Information provided ::
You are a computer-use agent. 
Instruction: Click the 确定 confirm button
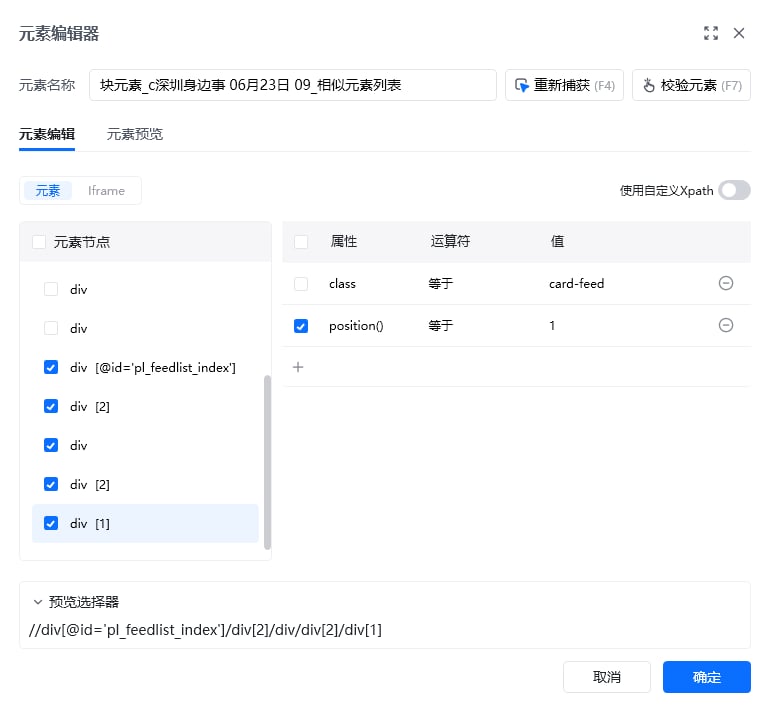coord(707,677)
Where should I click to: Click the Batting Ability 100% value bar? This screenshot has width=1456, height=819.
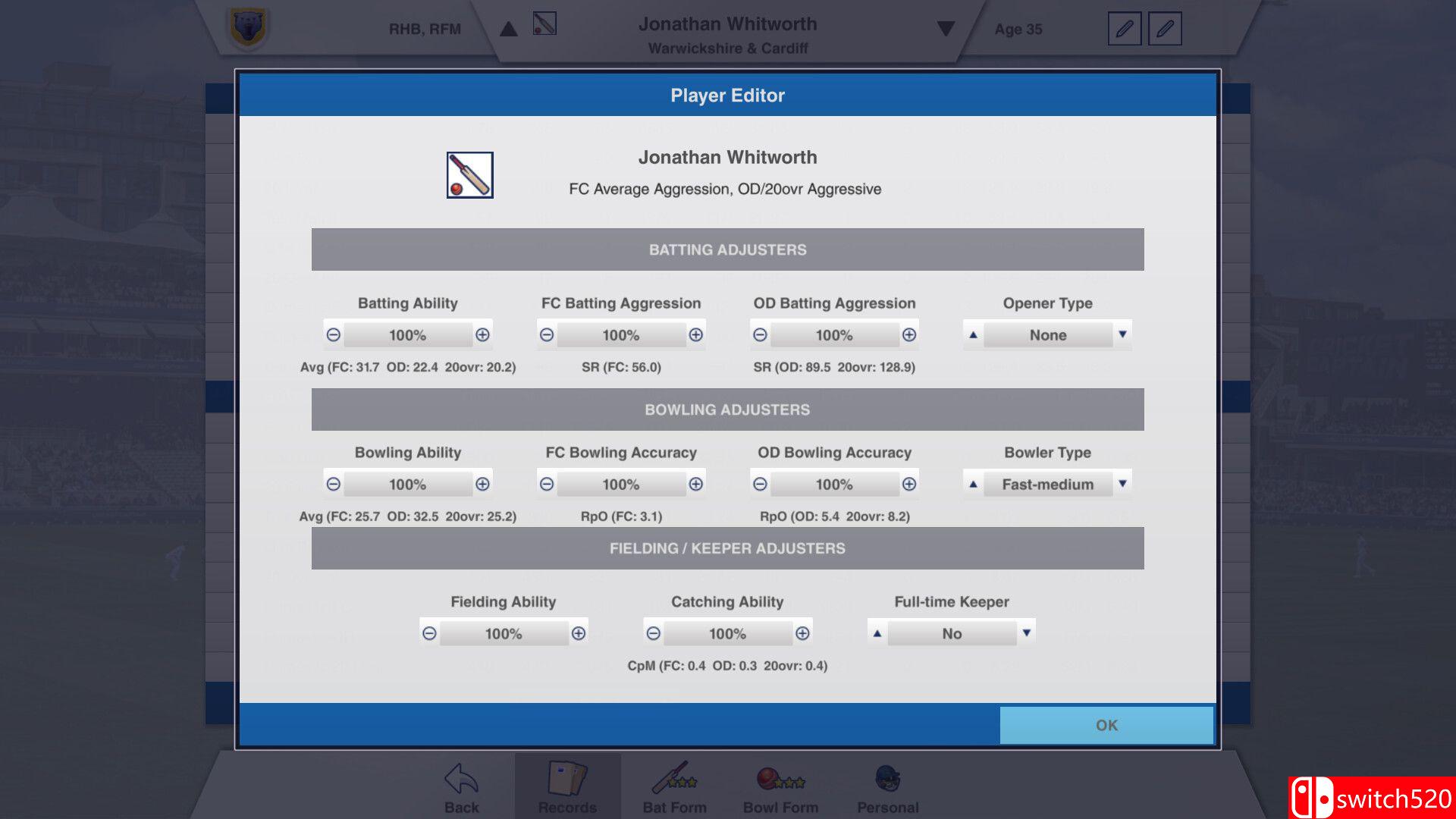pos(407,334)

Exercise objective ::
Collect every line of the listing above that contains the string "Click", and copy each one out. Case matters.

Response to this exercise ::
Instruction: Click the 确定 confirm button
Where should I click to: Click the Batting Ability 100% value bar? This screenshot has width=1456, height=819.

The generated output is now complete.